The Chinese leader will be in Russia from Monday to Wednesday, the Chinese foreign ministry and the Kremlin announced on Friday. Xi last visited Russia in 2019. Putin attended the opening of the Winter Olympics in Beijing last year, and the two leaders met in person at a regional security summit in Uzbekistan last September.

China’s foreign ministry said Xi’s is a “peace visit” aimed at “practicing multilateralism (…) improving global governance and contribute to the development and progress of the world”.

China will emphasize its honest and objective position on the Ukrainian crisis, and will play a constructive role in advancing peace talks,” Chinese Foreign Ministry spokesman Wang Wenbin said at a news conference. For its part, the Kremlin said both presidents will talk about how to deepen their “strategic cooperation”.

Xi and Putin will “deepening comprehensive cooperation and strategic cooperation between Russia and China”, especially “on the international stage,” the Kremlin said in a statement, adding that “important bilateral documents will be signed.”

Xi’s visit comes nearly 13 months after the start of Russia’s invasion of Ukraine.which largely isolated Moscow internationally.

China has not condemned the invasion and has tried to present itself as a neutral actor in the conflict. His stance has been criticized by Western leaders, who believe the Asian powerhouse is providing diplomatic cover for Moscow.

The United States even accused China of considering arms shipments to Russia, which Beijing strongly denied.

China, facilitator of peace?

In a 12-point document released last month about the war in Ukraine, China called for dialogue and respect for the territorial integrity of all countries.

This Thursday, China’s foreign minister, Qin Gang, in a telephone conversation with Ukraine’s head of diplomacy, Dmytro Kuleba, urged Kiev and Moscow to begin peace talks “as soon as possible”.
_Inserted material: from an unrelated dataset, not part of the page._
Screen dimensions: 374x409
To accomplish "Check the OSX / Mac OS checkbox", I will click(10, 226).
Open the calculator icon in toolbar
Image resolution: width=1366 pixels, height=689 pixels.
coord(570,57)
Kuleba said they discussed in that conversation “the importance of the principle of territorial integrity”but gave no further details.

China and Russia have strengthened their economic, military and political cooperation in recent years.within a relationship, as they say, “without boundaries”.
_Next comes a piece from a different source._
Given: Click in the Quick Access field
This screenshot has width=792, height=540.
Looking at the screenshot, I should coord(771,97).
Xi recently helped China’s diplomatic efforts to get Saudi Arabia and Iran, the two major rival powers in the Middle East, to restore their bilateral relations.

According to Ja-Ian Chong, an associate professor at the National University of Singapore, the extent of China’s peace efforts “will depend on the content of what it proposes in meetings” with Putin and eventually with the Ukrainian leadership.

“His previous peace plan was more of a set of general principles than an appropriate proposal,” the Chinese foreign policy specialist told AFP.